Schmüsli schnaubte: „Die Schniefmutter hat meinen Monster-Mann geklaut.“
„Was für eine absurde Geschichte! Warum sollte sie das tun?“, hakte Mister Knister nach.
„Er soll Schaudermusik auflegen“, antwortet das Mausemonster. Für einen Augenblick hielten alle im Raum die Luft an.
„Also sind die Gerüchte war“, murmelte Ricky. „Sie will uns alle vernichten. Den ganzen Fliederwunderwald. Und unsere Hoffnung liegen in der Hand eines Mausemonsters und eines Grizzlybären – wie beruhigend.“
„Hey!“, protestierten beide im Chor.
„Was heißt denn hier vernichten? Es ist doch nur Musik. Schreckliche Musik, na klar, aber was können Töne schon ausrichten?“, fragte Schmüsli.
„Was Töne ausrichten können?!“, fragte Ricky.
Und da wurde es Schmüsli auf einmal bewusst. Es ging hier um mehr als um die Befreiung ihres Schmatzes. Sie waren alle in größter Gefahr. Wenn es eine Musik gab, die über ihren Körper Besitz ergreifen konnte. Dann musste es auch möglich sein, eine Musik zu spielen, die Lebewesen vernichtete. Ihre Beine waren auf einmal sehr kraftlos. Sie sackte zusammen und fiel auf ihren Hintern. Deswegen hatte die Schniefmutter also ihren Schmatz entführt.
„Wie motivierend deine Worte doch sind. Man könnte meinen, du stehst auf der Seite der hässlichen Alten. Willst du uns nun verraten, wo wir sie finden? Anderenfalls ziehen wir weiter. Wir haben keine Zeit zu verlieren.“ Es war Keule, der wie immer die Beherrschung wahrte.

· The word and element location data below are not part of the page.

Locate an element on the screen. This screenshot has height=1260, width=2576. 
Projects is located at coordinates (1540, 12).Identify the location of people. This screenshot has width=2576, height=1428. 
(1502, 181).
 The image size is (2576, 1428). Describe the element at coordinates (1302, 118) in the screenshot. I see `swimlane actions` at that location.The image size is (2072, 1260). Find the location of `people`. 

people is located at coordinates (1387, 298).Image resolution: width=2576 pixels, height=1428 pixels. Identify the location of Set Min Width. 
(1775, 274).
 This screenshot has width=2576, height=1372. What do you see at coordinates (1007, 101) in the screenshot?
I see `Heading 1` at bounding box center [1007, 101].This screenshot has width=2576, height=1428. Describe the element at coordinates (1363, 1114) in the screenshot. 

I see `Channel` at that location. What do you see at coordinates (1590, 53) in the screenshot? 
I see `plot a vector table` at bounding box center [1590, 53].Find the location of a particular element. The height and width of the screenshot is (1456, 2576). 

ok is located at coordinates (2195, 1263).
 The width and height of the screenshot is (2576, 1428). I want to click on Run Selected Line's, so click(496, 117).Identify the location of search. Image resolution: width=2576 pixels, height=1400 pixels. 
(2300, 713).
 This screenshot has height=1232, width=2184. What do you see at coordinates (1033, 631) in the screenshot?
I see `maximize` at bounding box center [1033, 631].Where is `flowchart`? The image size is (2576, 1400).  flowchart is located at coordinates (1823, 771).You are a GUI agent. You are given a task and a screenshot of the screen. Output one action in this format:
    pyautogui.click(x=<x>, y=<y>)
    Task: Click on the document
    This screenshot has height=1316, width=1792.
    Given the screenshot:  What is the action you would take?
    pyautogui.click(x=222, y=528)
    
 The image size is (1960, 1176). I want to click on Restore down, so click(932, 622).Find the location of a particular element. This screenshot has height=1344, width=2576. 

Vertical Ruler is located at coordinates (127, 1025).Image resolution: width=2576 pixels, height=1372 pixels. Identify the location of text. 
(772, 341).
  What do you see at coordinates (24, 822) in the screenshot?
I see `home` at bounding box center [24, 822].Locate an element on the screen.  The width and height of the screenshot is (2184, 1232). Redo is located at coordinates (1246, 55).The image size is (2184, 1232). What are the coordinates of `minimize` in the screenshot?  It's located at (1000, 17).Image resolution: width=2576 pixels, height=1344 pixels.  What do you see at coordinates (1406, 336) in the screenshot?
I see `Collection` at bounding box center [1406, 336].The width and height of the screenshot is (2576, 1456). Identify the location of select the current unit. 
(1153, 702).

„Burg Schnetzelgemetzel ist eine finstere, dunkle Wolke. Der Weg dorthin ist weit. Ihr müsst die Wüste des Todes überqueren. Wenn ihr dort nicht verdurstet, wird euch einer der Skorpione töten oder ein Sandsturm verschluckt euch, noch bevor ihr die erste Nacht erlebt habt. Anschließend müsst ihr zur Herrscherin aller Weltmeere, die tief auf einem Meeresboden lauert. Gelingt es euch bis nach dort unten zu tauchen, ohne zu ersticken oder von einem Hai zerrissen zu werden, dann wird sie euch ihr Geheimnis nicht freiwillig verraten. Denn nur sie weiß, wie ihr in die Höhe kommt.
Die Burg ist gut bewacht. Meterhohe Rübezahle stehen vor den Toren. In ihren Händen Keulen so groß wie Urwaldbäume. Sie sind bereit jeden zu zerquetschen, der sich ihnen in den Weg stellt. Und dann wartet da noch die Schniefmutter. Die dunkle Königin spürt, wenn Fremde ihr Reich betreten und wird ihren Gefangenen sicherlich nicht freiwillig wieder nach Hause gehen lassen. Die Legende besagt, sie beherrsche die dunklen Mächte. Allein ihr Auftreten kann den Boden zum Erzittern bringen. Eine Handbewegung von ihr und ein donnernder Blitzschlag lässt ihre Gegner zu Boden gehen. Ein gar scheußliches Wesen ohne Furcht und Gewissen.“
Ricky Knister beendete seine Ausführung. Ein bisschen zu detailgetreu, fand Schmüsli. Keule hingegen zuckte mit seinen Schultern. „Wo geht’s lang?“ fragte er.
„Wie töricht …“, säuselte Mister Knister und strich sich über sein Kinn. „Du willst dich diesem Todesurteil einfach hingeben? Ihr werdet die Wüste des Todes nicht lebendig durchqueren. Daher der poetische Name. Aber …“ Er machte eine Pause und schaute seine Gegenüber an. Dann lächelte er, als würde er sich an ihrer Furcht erfreuen.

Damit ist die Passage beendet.